+++ 記事 +++

請求項3に係る発明は、画像処理装置と、前記画像処理装置と通信を行う端末装置と、を備える画像処理システムであって、前記端末装置は、ユーザーの使用可能言語に関する言語情報を前記画像処理装置へ送信する情報送信手段、を備え、前記画像処理装置は、前記端末装置から受信する前記言語情報に基づいてユーザーに操作を案内するための案内情報を生成する案内情報生成手段と、前記案内情報生成手段によって生成される前記案内情報を前記端末装置へ送信する案内情報送信手段と、を備え、前記案内情報は、前記端末装置において表示可能な操作画面情報と、前記端末装置において再生可能な音声情報と、を含んでおり、前記案内情報生成手段は、前記操作画面情報の言語と、前記音声情報の言語とを一致させることを特徴とする構成である。
請求項4に係る発明は、画像処理装置と、前記画像処理装置と通信を行う端末装置と、を備える画像処理システムであって、前記端末装置は、ユーザーの使用可能言語に関する言語情報を前記画像処理装置へ送信する情報送信手段と、ユーザーによる操作に基づいて処理速度優先処理と操作性優先処理とのいずれか一方を決定する優先処理決定手段と、を備え、前記画像処理装置は、前記端末装置から受信する前記言語情報に基づいてユーザーに操作を案内するための案内情報を生成する案内情報生成手段と、前記案内情報生成手段によって生成される前記案内情報を前記端末装置へ送信する案内情報送信手段と、を備え、前記案内情報生成手段は、前記優先処理決定手段により処理速度優先処理が決定された場合には、前記言語情報に含まれる複数の言語の中から、前記画像処理装置において使用中の設定言語に対応する前記案内情報を生成し、前記優先処理決定手段により操作性優先処理が決定された場合には、前記言語情報に含まれる複数の言語の中から、ユーザーの使用頻度が相対的に高い言語を選択して当該言語に対応する前記案内情報を生成することを特徴とする構成である。

+++ 提供資料 +++

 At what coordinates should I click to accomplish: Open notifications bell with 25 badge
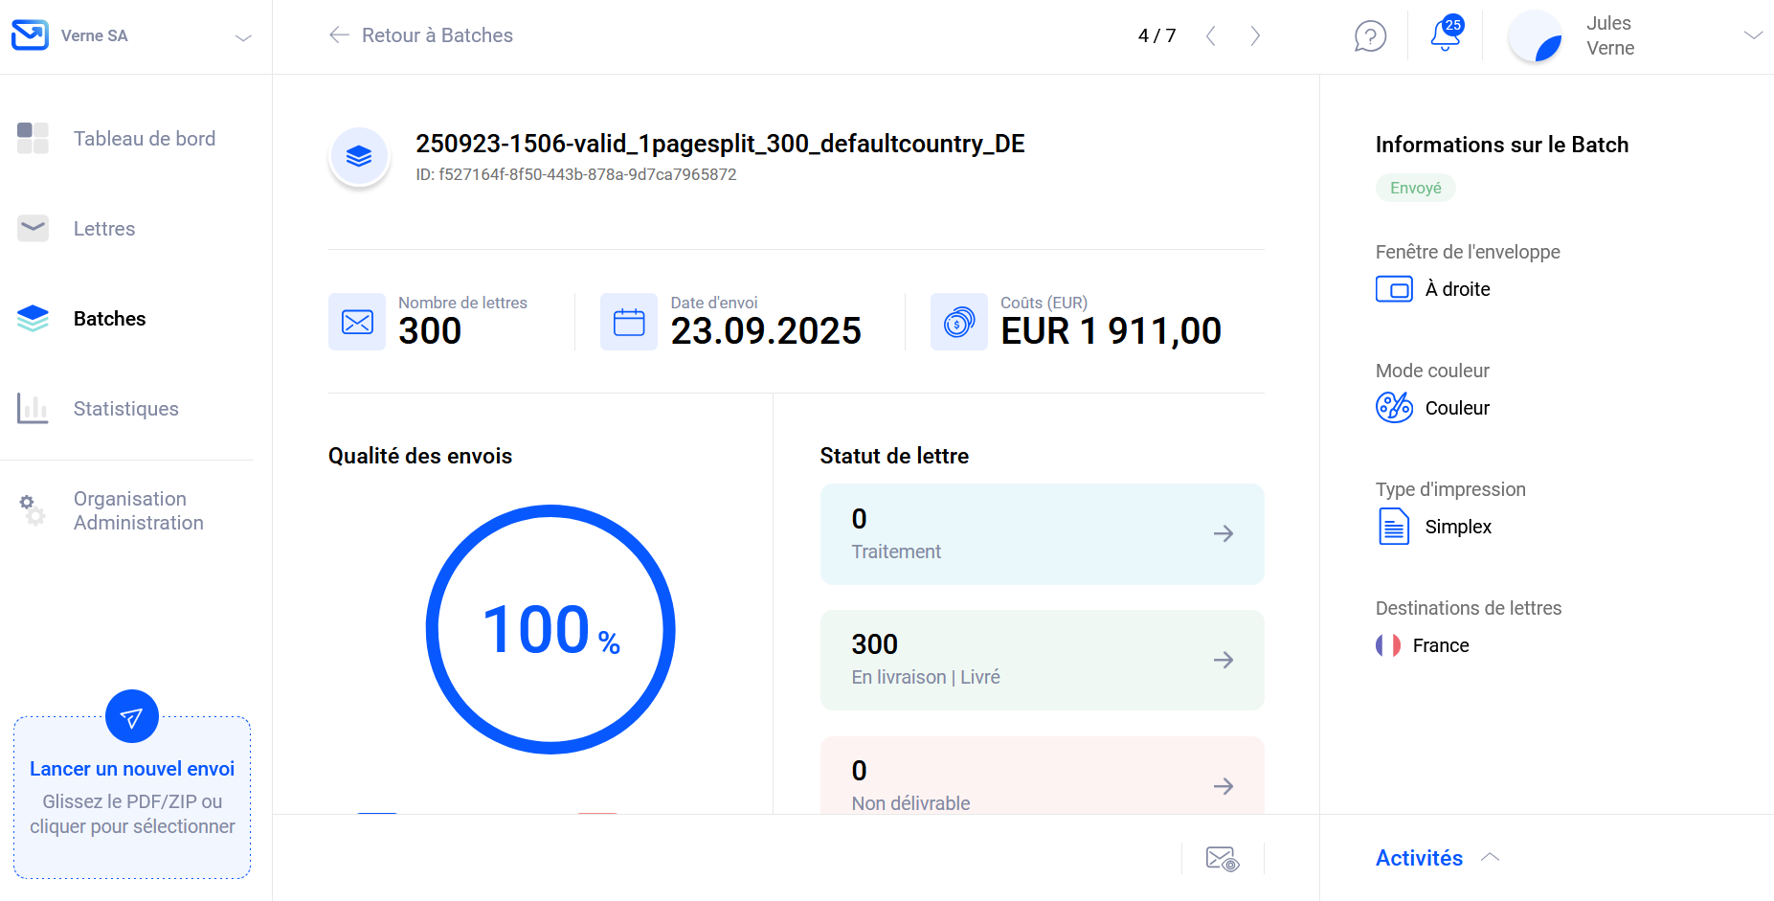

+++

課題一覧:
a – 記事のうち、「請求項3に係る発明は、画像処」で始まり「を一致させることを特徴とする構成である。」まで続く部分を、一字も変えずに抜き出してください。
b – 記事の請求項4に係る発明で、端末装置と画像処理装置が備えるとされる「〜手段」を、すべて挙げよ。
c – 記事の請求項4で、案内情報生成手段が案内情報の言語をどう選ぶのかを、何によって選び方が分かれるかを含めて一〜三文で説明せよ。

出力結果:
a –
請求項3に係る発明は、画像処理装置と、前記画像処理装置と通信を行う端末装置と、を備える画像処理システムであって、前記端末装置は、ユーザーの使用可能言語に関する言語情報を前記画像処理装置へ送信する情報送信手段、を備え、前記画像処理装置は、前記端末装置から受信する前記言語情報に基づいてユーザーに操作を案内するための案内情報を生成する案内情報生成手段と、前記案内情報生成手段によって生成される前記案内情報を前記端末装置へ送信する案内情報送信手段と、を備え、前記案内情報は、前記端末装置において表示可能な操作画面情報と、前記端末装置において再生可能な音声情報と、を含んでおり、前記案内情報生成手段は、前記操作画面情報の言語と、前記音声情報の言語とを一致させることを特徴とする構成である。

b – 情報送信手段、優先処理決定手段、案内情報生成手段、案内情報送信手段

c – 選び方は、ユーザーの操作に基づいて優先処理決定手段が決めた処理によって分かれる。処理速度優先処理が決定された場合は、言語情報に含まれる複数の言語の中から、画像処理装置で使用中の設定言語に対応する案内情報を生成する。操作性優先処理が決定された場合は、ユーザーの使用頻度が相対的に高い言語を選び、その言語に対応する案内情報を生成する。